How to initiate weights for new layer when loading pretrained model

I add more convs but still want to use the pretrained model.
The error says:

Missing key(s) in state_dict:  "Missing key(s) in state_dict: "layer1.0.ae_module.fc.0.weight", "layer1.0.ae_module.fc.0.bias"

Would it be possible to load the pretrained state_dict before including the new layers?
This would avoid these kind of errors.

Hi ptrblck,

I’m trying to add a dropout layer after each of the conv2d layers in the pretrained mobilenet_V2, but I’m not sure how to code this. Could you please help me out here? Thank you so much!

The clean way would be to derive a custom class from the desired base class, add the dropout layer in its __init__, and change the forward method.
The hacky way might be this post.


Thank you so much for the reply! I tried the method you provided in that other post, it worked in terms of adding dropout layers after all conv2d layers. But when I tried to send the model to GPU I got ‘cuda out of memory’. I’m guessing, is it because of the deepcopy?
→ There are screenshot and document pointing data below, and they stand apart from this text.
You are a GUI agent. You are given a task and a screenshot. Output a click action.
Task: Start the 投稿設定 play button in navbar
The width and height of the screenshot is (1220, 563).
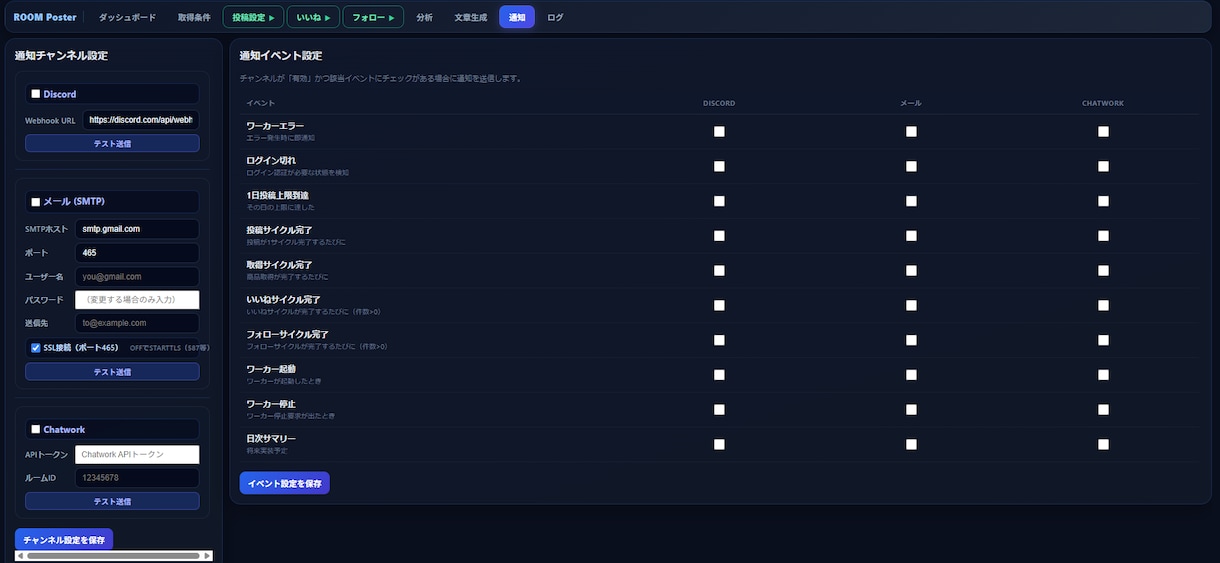pos(253,17)
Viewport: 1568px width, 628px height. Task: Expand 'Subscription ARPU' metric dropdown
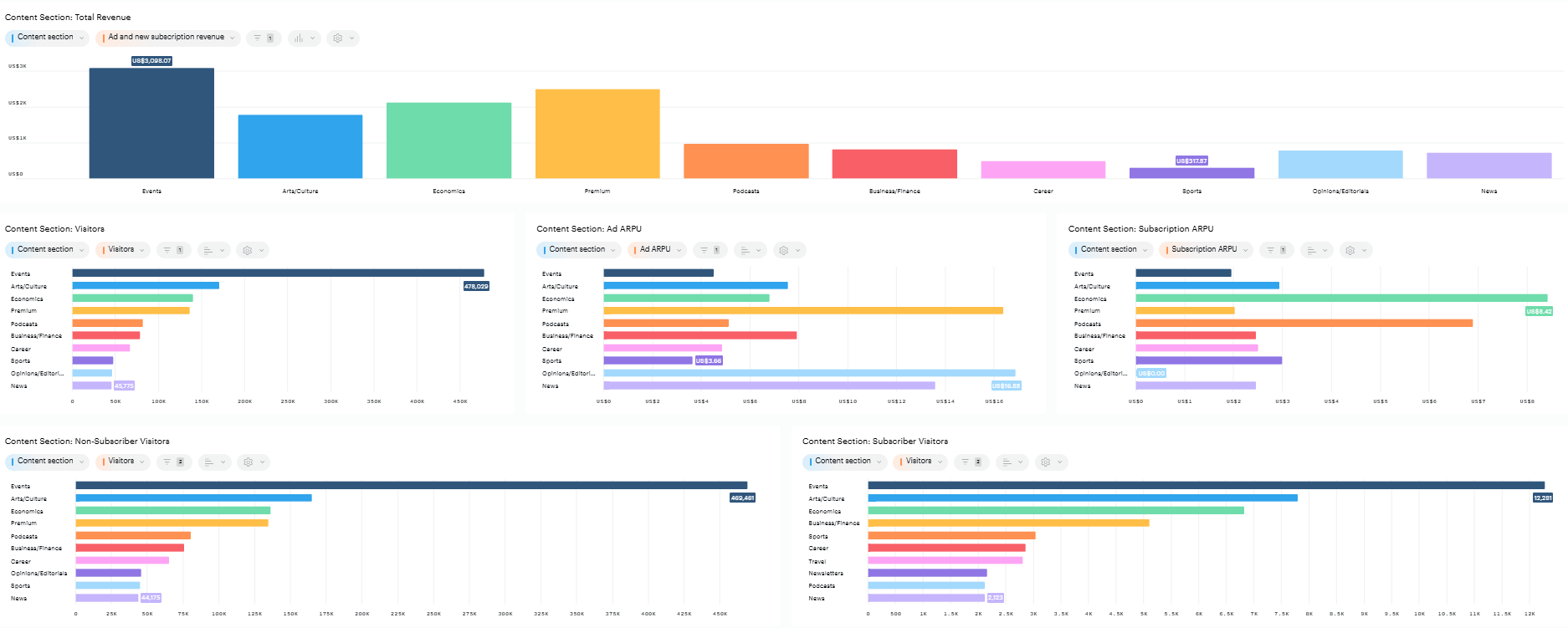[1206, 250]
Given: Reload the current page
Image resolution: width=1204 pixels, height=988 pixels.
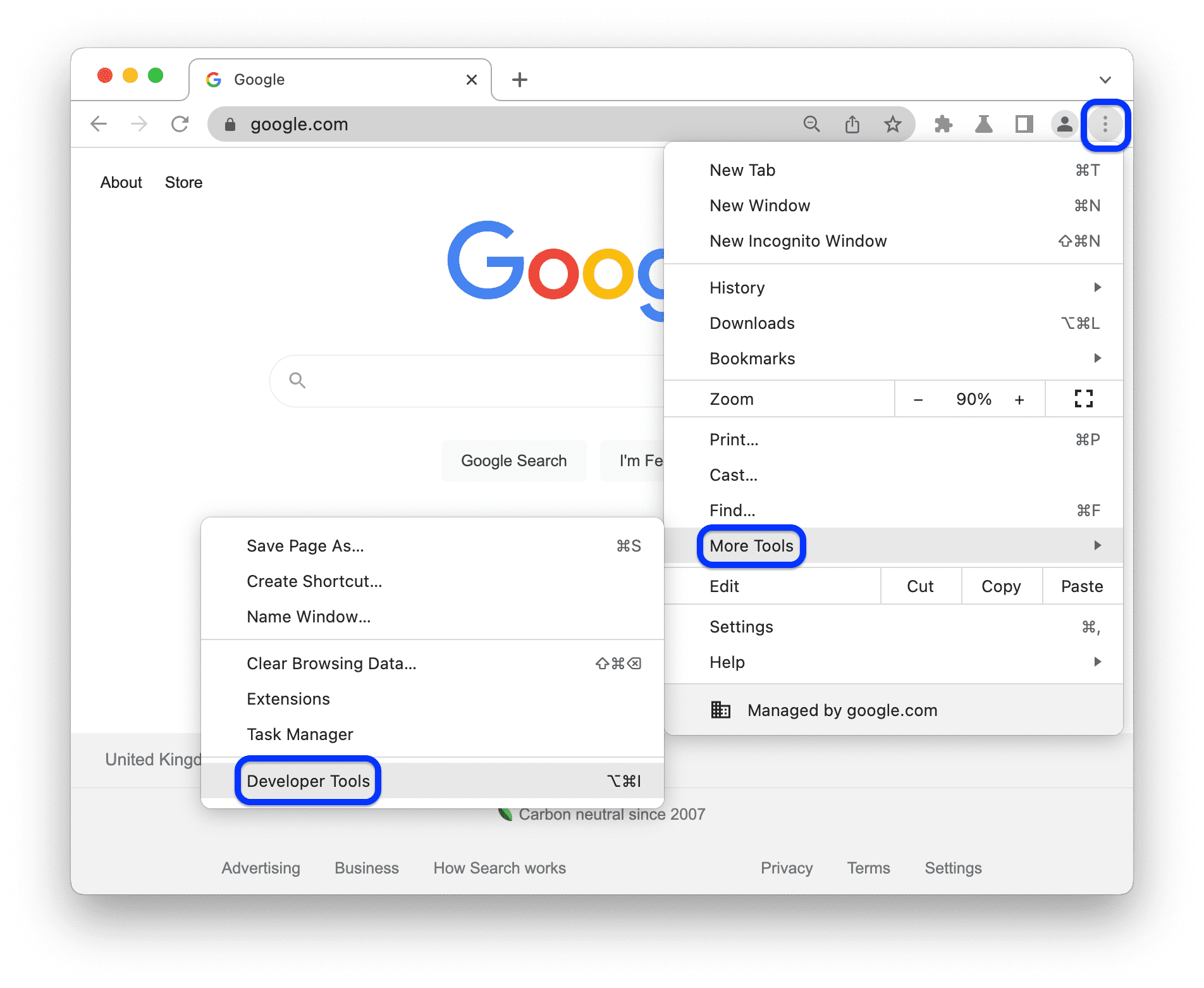Looking at the screenshot, I should (180, 124).
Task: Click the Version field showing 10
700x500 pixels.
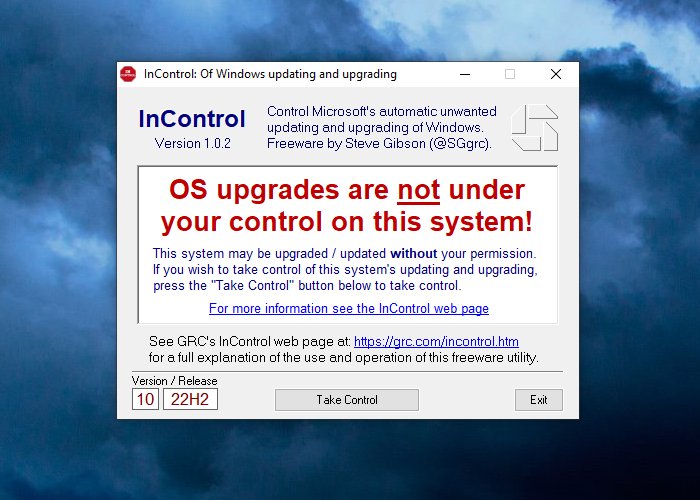Action: tap(145, 399)
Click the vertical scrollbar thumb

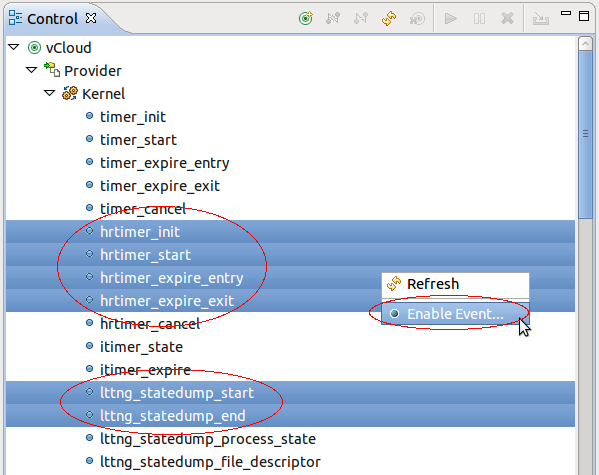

And I’m not sure that I understand the first solution you mentioned, could you please provide me with some code examples?

Thank you!

The OOM might come from the deepcopy.
How close the the memory limit are you before copying the modules?
Are you able to train the original model, since the forward and backward passes should also use some memory (which should be larger than copying some modules).

Have a look at this post for an example how to derive a custom class from a torchvision model.